AT&T Canada a déclaré qu'une méthode de compensation, quelle qu'elle soit, causerait des problèmes, et que le fardeau administratif qu'elle imposerait risquerait en bout de ligne de l'emporter sur les avantages de la compensation. AT&T Canada a fait valoir que la période de compensation ne devrait pas dépasser un an.

22.

Selon les Compagnies, il ne serait possible à l'avenir d'établir la période de compensation appropriée que lorsqu'il se produit un changement important dans des facteurs pertinents du marché.

23.

L'Union des consommateurs a déclaré que toute compensation devrait s'appliquer à la perte non pas de revenus d'interurbain mais de profits d'interurbain.

24.

Ottawa a fait valoir que TELUS avait conclu à tort que les ESLC étaient obligées d'imposer le supplément temporaire, ce qui a eu pour effet de désavantager les ESLC sur le plan concurrentiel. De l'avis d'Ottawa, la décision 2002-56 n'obligeait pas les ESLC à facturer le supplément temporaire, mais on supposait qu'il était perçu. Toutefois, plus la période du supplément serait courte, plus une ESLC serait disposée à absorber le supplément pour demeurer concurrentielle.

25.

Ottawa a pris note de l'argument de TELUS selon lequel les concurrents de l'interurbain ne devraient pas être dédommagés pour le trafic interurbain qu'ils n'acheminent plus.

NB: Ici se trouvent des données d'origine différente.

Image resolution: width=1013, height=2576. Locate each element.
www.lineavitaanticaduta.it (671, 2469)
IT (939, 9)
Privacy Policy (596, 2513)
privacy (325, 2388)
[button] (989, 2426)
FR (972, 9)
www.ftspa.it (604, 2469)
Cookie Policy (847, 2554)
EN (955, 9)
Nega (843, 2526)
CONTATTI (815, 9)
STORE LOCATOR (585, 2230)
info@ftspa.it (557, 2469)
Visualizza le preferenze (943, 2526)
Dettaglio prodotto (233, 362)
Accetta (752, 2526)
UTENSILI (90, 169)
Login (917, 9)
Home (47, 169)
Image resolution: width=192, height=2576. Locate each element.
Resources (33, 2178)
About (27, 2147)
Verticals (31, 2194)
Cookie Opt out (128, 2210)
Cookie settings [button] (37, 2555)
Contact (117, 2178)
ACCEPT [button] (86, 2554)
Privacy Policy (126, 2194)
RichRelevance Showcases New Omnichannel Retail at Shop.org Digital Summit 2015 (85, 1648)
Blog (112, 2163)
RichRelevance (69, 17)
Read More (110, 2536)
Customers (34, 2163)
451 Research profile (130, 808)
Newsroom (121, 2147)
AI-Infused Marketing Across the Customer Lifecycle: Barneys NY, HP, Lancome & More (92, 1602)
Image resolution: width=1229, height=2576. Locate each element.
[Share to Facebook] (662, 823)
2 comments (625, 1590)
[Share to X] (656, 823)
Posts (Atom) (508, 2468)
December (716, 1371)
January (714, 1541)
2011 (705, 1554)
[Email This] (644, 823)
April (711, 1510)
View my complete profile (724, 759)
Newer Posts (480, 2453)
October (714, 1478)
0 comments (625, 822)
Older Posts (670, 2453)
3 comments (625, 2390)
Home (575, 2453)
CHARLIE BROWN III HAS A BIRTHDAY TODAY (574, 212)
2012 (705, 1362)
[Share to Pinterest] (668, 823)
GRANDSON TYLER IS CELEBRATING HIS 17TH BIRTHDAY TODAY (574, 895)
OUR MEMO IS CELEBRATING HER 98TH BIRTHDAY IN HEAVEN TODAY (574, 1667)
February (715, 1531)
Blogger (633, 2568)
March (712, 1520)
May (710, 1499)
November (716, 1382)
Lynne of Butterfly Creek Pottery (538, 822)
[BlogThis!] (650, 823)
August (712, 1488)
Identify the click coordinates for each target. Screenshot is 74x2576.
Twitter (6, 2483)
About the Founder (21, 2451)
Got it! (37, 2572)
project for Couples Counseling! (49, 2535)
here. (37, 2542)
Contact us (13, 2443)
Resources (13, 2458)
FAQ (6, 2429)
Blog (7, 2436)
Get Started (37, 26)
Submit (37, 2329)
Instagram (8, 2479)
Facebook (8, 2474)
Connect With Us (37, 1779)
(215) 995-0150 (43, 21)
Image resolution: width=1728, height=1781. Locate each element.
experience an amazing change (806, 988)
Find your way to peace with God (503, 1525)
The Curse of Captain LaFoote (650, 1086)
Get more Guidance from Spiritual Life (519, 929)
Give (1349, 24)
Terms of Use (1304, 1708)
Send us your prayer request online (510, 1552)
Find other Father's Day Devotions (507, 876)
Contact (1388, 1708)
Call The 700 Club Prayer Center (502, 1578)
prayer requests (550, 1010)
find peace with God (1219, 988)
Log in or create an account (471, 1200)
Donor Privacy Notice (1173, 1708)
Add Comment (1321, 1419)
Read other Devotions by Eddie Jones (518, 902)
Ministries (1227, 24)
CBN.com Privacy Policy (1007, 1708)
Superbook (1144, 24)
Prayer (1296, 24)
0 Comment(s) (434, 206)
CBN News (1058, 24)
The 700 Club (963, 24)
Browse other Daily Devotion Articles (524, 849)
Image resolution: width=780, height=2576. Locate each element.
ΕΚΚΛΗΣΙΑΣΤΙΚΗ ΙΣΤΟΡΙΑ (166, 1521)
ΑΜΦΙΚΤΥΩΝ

Ottawa a fait valoir que la même chose serait vraie pour les ESLT. Ottawa a convenu avec TELUS que dans la mesure où les frais d'exploitation nets augmentent, les ESLT devraient être dédommagées par le biais de tarifs locaux majorés.

26.

Pour appuyer l'opinion voulant qu'il faille raccourcir la période de compensation, Ottawa a fait valoir que les facteurs de marché identifiés dans la décision 2002-56 avaient déjà réduit la valeur des appels de courte distance. À cet égard, Ottawa a dit désapprouver l'opinion des Compagnies selon laquelle il faut surveiller ces facteurs pour en évaluer l'impact futur sur la valeur des revenus d'interurbain perdus.

27.

Ottawa s'est dite en désaccord avec A & A étant donné que le Conseil n'a jamais eu pour rôle de garantir à un concurrent particulier un rendement des investissements.

28.

Primus Canada a fait valoir qu'une compensation devait permettre aux concurrents de trouver de nouvelles occasions d'affaires. À l'instar des Compagnies, Primus Canada estime que tous les fournisseurs de services interurbains devraient être traités également et qu'une période de compensation de trois ans est trop restrictive.

29.

SaskTel a fait valoir que la période de compensation d'un an qu'Ottawa propose n'est nullement justifiée. SaskTel a convenu avec Sudbury que les entités devraient pouvoir se retrouver dans la même position qu'avant l'élargissement d'une ZAL.

30.

TELUS a réitéré son avis voulant qu'il ne faudrait pas dédommager les concurrents de l'interurbain pour des services qu'ils ne fournissent plus. TELUS a fait valoir que les ESLT continueraient d'utiliser leurs installations pour fournir des zones d'appel local élargies et que par suite de la disparition des frais d'interurbain, le volume de trafic doublerait.

31.

TELUS a convenu avec les Compagnies que la période de compensation devrait être dynamique et non pas fixe. Cependant, il faudrait la baser, selon elle, sur les forces du marché et non pas sur une intervention réglementaire.

32.

TELUS a dit estimer que West Coast et A & A ne devraient pas avoir droit à une compensation car, comme elle l'a fait valoir, il s'agit de revendeurs de services locaux qui n'ont jamais été considérés comme des concurrents de l'interurbain. De plus, lorsque le régime de contribution de l'interurbain visant à subventionner les fournisseurs de services locaux était en vigueur, les revendeurs de services locaux étaient exemptés de payer une contribution à l'interurbain parce qu'ils étaient considérés comme fournissant un service local étendu.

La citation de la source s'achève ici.